Des achats massifs et concomitants
Il est donc normal qu’un Etat constitue des réserves d’or métal et que les achats souverains d’or s’opèrent en quantités significatives. En revanche, il est inhabituel d’observer des achats aussi volumineux et concomitants que ceux effectués par la Russie et la Chine depuis le début 2015. Ces achats sont à mettre en perspective avec l’engagement militaire russe en Syrie et l’accroissement récent des tensions Est-Ouest. Dès le début de son engagement en 2015, pendant que l’attention internationale se focalisait sur les cours du pétrole, la Russie faisait l’acquisition discrète d’énormes quantités d’or : 208 tonnes en 2015 contre 172 en 2014. Avec 1 437 tonnes, elle est désormais au 6ème rang mondial des détenteurs de réserves d’or, derrière les Etats-Unis, l’Allemagne, l’Italie, la France et la Chine.

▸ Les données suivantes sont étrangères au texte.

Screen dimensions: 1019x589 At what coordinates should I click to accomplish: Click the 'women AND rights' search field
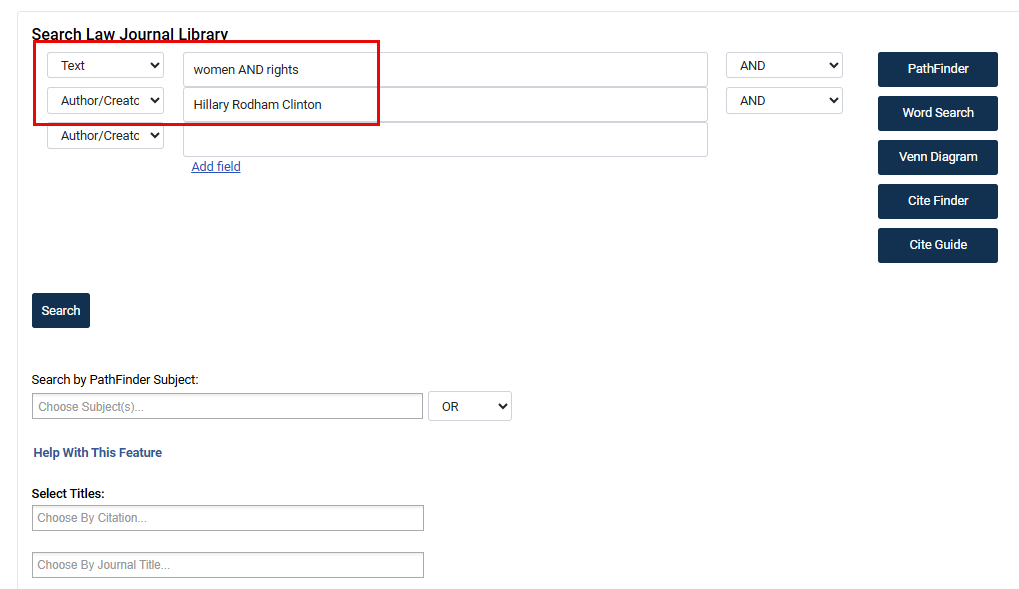(445, 69)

Rien qu’en janvier 2016, la Russie a acquis 22 tonnes d’or (pour environ 800 millions d’USD alors qu’elle souffrait des sanctions financières des États-Unis et de l’UE et des prix historiquement bas du pétrole). C’était le onzième mois d’affilé qu’elle achetait de grandes quantités d’or.
Changement de la carte eurasienne
Dans le même temps, la Russie s’est « dédollarisée » en cédant plus d’un tiers de son portefeuille d’emprunts du Trésor US, soit 40 milliards USD). Par ailleurs, après avoir déclaré en mai 2015 qu’elle ne voyait pas la nécessité d’acheter toute la production nationale d’or (les besoins en or de la Russie pouvant être satisfaits sur le marché libre international), Mme Nabiullina, Gouverneur de la Banque centrale de Russie, a fait volte-face : la Banque centrale achète désormais la totalité de la production d’or russe, en sus de ses achats sur le marché international.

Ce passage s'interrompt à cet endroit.